The Leadership Awards is an annual program that invests in the work of outstanding, emerging community-based organizations that serve the critical needs of women and girls. It provides an opportunity for members of The Women's Foundation community to volunteer in the selection of awardees through “citizen philanthropy.” Each year, 40-60 volunteers evaluate organizations that apply for the leadership awards through interviews and site visits. The volunteers then choose 10 nonprofits to receive Leadership Awards. An online vote opens up the process to the rest of the community, allowing anyone to cast a vote for the organization of their choice to get an additional monetary award.
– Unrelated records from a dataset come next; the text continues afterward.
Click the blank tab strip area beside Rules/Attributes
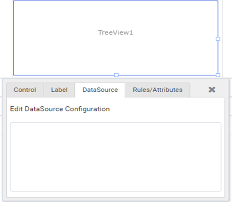coord(198,90)
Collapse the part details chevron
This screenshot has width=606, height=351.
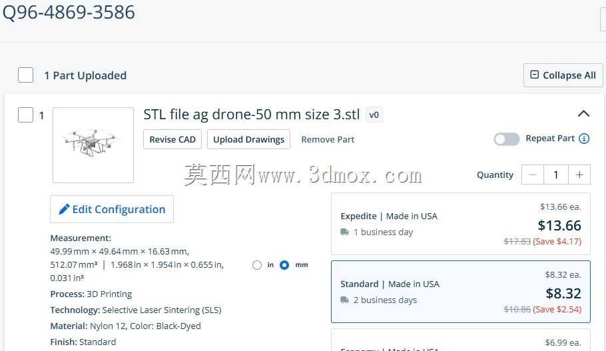(583, 114)
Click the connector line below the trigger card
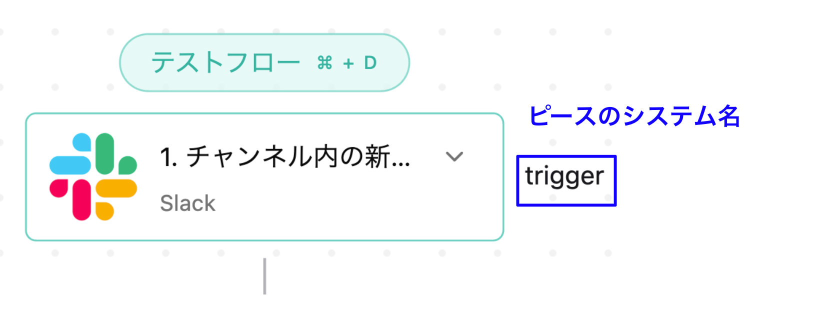This screenshot has width=833, height=309. click(x=264, y=275)
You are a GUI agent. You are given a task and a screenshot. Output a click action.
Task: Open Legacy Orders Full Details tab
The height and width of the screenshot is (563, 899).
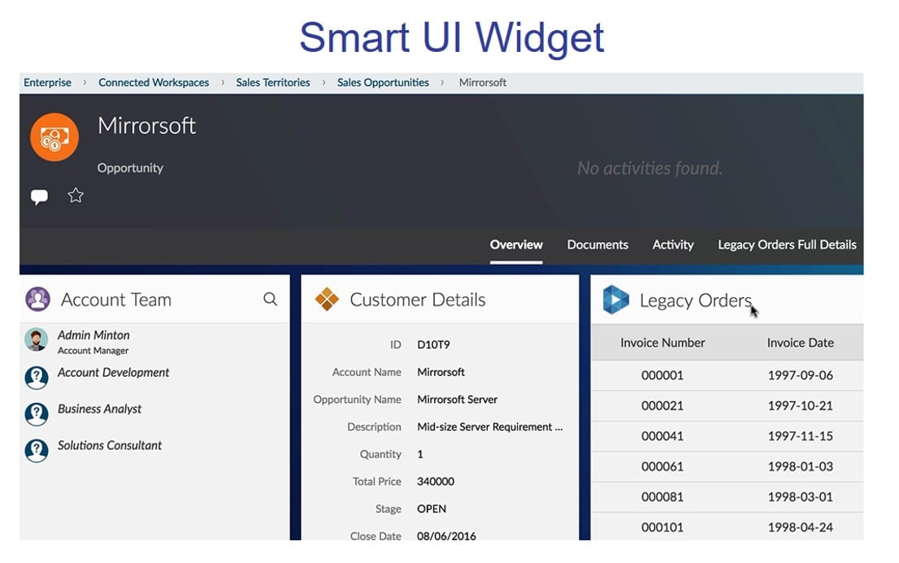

The Be That Woman movement stemmed from a video that was created for Washington Area Women's Foundation by RP3 Agency. Debuting at the 2009 Leadership Luncheon on October 20, 2009, the video is an animated short that tells the story of a woman who receives assistance in a time of need and is then inspired to help others. Luncheon attendees were encouraged to forward a link to the video to others.

== Research ==
Washington Area Women's Foundation also funds research and reports. In 2003, The Women's Foundation published A Portrait of Women & Girls in the Washington Metropolitan Area (The Portrait Project)—the first and only comprehensive look at the status of women and girls in the region.
This groundbreaking study's principal conclusion was that low-income, women-headed families – single mothers and their children – are, by far, the most economically vulnerable population in our region.

The Portrait Project was the result of a two-year process during which The Women's Foundation collaborated with a wide cross-section of community-based organizations, foundations, research institutions and individuals, for nonprofits, policymakers and philanthropists to better inform their programming and grantmaking.